3)    Tax free transaction involving use of the buyers’ appreciated stock limited TBV and EPS dilution. MB was trading near its 52 week high of $29 p/s as was PACW compared to its 52 week high of 33. Thus, fewer new shares needed to be issued.

4)    Relatively large transformational acquisitions involving significant integration risk. This  is offset by the experienced teams at MB and PACW. The business profile and risk of both acquirers will be altered by the transactions. How this impacts their pricing multiples is yet to be determined.
The transactions offer insight into possible future deals. First, buyers are unlikely to be big banks ($250B+ assets) due to regulatory concerns regarding too- big- to- fail. Rather, buyers will likely be in the $5-10B asset size institutions looking to achieve scale and national lending platforms. Banks with assets exceeding $10B appear to have economies of scale reflected in higher ROEs compared to smaller institutions. Targets will likely either be lower priced smaller (less than $1B assets) deals, or larger fully priced $5B+ assets institutions. There are a limited number of the larger targets which offer scale. Hence, a scarcity value for these banks may exist.  The thousands of banks below $1B assets are likely facing a more difficult selling process. Non bank finance companies may also become more popular bank targets.
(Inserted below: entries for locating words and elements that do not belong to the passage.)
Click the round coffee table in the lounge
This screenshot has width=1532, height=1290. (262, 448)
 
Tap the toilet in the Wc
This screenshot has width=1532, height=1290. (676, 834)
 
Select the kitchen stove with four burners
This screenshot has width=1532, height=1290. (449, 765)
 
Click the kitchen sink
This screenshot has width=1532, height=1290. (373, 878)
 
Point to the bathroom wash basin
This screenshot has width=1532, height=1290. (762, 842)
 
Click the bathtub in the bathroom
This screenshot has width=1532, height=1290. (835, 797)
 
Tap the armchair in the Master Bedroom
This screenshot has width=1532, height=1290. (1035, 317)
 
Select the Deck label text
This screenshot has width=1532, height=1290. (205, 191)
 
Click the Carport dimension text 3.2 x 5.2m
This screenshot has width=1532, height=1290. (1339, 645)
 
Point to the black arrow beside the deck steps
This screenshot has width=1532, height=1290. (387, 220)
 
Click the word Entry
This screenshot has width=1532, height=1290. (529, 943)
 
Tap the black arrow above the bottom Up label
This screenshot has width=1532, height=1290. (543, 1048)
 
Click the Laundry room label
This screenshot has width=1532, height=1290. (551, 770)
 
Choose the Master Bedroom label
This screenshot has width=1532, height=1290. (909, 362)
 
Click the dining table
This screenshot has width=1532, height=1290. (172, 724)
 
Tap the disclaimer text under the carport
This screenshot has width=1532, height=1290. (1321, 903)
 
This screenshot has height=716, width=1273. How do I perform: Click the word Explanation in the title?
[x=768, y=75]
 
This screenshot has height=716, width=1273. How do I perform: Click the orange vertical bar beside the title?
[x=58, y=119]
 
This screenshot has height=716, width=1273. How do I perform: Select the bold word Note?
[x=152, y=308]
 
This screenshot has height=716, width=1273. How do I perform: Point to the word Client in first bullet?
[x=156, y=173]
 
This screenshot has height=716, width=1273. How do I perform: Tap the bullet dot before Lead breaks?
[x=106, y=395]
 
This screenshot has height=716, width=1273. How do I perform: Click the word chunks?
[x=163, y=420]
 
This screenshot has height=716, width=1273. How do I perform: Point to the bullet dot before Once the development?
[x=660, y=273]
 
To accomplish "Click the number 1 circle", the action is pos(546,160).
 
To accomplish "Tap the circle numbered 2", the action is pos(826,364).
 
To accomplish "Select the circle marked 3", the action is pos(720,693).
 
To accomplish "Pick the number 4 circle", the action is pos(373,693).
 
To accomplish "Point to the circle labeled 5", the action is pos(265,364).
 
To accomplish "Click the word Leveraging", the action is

These two transactions could serve as a wake-up call to other banks which have been reluctant to consider acquisitions. This will be driven by investors growing frustration with low bank ROEs due rising costs and weak loan demand. My guess is we will see the formation of more regional ($10-20B assets) and super regional ($20-50B assets) combinations. Keep in mind that of the 7000+ domestic banks there are only 100+ with assets above $10B. Going forward,  small banks will need to get bigger, while the too-big-to-fail will need to shrink. The keys to implementing this strategy will be the patience to wait for the right target, discipline to avoid over paying and the ability to execute.


p.s. disclosure-I am a PACW shareholder.